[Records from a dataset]
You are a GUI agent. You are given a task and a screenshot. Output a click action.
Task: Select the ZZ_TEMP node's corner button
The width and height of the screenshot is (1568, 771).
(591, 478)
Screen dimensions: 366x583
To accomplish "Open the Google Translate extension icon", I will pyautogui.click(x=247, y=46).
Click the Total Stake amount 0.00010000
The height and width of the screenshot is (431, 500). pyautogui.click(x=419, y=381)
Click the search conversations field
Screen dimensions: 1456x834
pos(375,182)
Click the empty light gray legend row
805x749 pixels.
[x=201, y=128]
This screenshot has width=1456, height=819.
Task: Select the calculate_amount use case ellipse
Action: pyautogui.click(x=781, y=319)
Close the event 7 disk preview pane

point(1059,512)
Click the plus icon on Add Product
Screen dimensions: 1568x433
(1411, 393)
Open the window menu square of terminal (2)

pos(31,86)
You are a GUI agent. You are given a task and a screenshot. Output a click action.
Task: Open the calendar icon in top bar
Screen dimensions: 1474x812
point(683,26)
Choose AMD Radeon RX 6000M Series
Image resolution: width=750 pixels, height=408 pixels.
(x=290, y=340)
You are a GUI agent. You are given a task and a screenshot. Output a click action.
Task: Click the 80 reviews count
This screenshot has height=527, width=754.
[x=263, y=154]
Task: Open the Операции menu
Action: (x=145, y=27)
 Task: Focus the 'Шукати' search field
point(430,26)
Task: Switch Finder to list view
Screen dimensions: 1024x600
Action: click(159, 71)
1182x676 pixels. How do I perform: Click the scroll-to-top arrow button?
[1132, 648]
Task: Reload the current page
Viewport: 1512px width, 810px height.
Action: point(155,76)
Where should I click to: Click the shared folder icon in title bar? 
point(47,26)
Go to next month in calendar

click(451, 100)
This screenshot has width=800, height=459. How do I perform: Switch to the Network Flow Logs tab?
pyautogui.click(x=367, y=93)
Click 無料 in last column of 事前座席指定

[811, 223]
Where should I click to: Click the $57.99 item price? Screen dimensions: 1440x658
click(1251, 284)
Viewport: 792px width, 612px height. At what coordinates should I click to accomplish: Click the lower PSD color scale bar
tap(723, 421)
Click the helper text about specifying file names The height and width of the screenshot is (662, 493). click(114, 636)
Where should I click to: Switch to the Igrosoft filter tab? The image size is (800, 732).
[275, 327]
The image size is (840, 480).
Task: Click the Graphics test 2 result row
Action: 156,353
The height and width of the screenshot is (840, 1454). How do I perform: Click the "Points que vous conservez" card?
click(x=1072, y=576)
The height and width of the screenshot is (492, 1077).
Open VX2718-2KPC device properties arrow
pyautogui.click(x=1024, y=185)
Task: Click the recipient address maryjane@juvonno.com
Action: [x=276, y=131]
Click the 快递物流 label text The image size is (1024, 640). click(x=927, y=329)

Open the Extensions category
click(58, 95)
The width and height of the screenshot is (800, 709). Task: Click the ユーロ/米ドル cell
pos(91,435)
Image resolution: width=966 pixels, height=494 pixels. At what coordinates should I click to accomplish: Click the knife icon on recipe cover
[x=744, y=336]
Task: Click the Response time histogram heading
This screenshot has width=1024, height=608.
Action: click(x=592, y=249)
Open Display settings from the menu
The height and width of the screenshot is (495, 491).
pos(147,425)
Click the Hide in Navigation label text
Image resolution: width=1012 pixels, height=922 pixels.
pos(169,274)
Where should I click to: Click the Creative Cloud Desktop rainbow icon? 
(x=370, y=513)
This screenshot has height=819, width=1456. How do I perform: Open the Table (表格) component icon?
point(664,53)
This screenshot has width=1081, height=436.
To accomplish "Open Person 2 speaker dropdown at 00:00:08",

• Short exercise:
Copy out the rows word for word, starting with the very first line and ending with the line that contains "pos(375,182)".

• Reply:
You are a GUI agent. You are given a task and a screenshot. Output a click action.
Task: Select the ZZ_TEMP node's corner button
The width and height of the screenshot is (1568, 771).
(591, 478)
Screen dimensions: 366x583
To accomplish "Open the Google Translate extension icon", I will pyautogui.click(x=247, y=46).
Click the Total Stake amount 0.00010000
The height and width of the screenshot is (431, 500). pyautogui.click(x=419, y=381)
Click the search conversations field
Screen dimensions: 1456x834
pos(375,182)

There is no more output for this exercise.